TEXT EXTRACT:
==========

Interactive Audience Analytics With Spark and HyperLogLog

At Collective we are working not only on cool things like Machine Learning and Predictive Modeling, but also on reporting that can be tedious and boring. However at our scale even simple reporting application can become challenging engineering problem. This post is based on talk that I gave at NY-Scala Meetup. Slides are available here.

Example application is available on github:

Impression Log

We are building reporting application that is based on impression log. It’s not exactly the way how we get data from out partners, it’s pre-aggregated by Ad, Site, Cookie. And even in this pre-aggregated format it takes hundreds of gigabytes per day on HDFS.

==========

Stored entries:

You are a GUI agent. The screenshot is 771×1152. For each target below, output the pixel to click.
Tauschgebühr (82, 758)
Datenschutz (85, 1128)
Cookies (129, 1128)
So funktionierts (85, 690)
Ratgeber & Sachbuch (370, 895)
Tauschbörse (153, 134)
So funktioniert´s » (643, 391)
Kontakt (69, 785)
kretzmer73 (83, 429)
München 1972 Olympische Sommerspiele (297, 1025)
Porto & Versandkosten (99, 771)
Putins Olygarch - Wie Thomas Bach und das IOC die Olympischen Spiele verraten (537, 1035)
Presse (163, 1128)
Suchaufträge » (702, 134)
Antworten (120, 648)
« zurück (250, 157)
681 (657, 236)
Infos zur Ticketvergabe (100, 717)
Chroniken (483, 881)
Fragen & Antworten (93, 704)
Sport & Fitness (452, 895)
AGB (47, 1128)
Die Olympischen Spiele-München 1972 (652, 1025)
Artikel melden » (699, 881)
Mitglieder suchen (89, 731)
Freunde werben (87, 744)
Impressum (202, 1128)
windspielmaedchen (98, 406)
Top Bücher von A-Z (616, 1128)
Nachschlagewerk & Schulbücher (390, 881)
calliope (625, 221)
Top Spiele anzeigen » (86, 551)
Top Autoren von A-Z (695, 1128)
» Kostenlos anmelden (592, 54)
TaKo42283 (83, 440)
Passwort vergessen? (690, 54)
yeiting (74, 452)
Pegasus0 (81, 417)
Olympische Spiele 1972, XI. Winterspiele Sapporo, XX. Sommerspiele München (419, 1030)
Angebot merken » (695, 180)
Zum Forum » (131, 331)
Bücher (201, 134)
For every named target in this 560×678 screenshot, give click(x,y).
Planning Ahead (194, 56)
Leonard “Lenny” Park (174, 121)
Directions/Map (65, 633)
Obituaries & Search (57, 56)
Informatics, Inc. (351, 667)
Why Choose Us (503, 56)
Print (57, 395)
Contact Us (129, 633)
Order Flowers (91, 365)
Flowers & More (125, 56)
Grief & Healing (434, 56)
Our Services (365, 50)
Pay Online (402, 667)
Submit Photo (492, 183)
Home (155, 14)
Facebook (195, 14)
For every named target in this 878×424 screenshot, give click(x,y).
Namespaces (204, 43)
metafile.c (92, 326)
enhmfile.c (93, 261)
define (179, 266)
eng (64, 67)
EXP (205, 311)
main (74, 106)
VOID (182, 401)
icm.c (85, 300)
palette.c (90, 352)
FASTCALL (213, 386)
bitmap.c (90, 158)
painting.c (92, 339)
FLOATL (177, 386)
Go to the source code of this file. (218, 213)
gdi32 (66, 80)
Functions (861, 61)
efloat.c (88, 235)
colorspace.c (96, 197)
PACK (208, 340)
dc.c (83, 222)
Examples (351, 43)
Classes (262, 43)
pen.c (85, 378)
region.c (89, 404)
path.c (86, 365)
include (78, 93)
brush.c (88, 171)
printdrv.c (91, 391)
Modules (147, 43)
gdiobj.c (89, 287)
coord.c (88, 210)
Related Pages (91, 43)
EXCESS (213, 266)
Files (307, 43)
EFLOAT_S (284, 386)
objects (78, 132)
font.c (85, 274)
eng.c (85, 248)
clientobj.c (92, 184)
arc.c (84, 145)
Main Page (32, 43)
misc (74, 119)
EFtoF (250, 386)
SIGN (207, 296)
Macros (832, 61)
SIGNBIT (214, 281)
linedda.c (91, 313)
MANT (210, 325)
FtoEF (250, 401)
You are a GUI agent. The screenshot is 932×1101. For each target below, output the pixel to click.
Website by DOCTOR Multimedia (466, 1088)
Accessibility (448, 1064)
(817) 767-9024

==========

WHAT YOU HAVE TO DO: According to the audience analytics post, by which fields is the impression log pre-aggregated? Name every one.

EXERCISE RESULT: Ad, Site, and Cookie.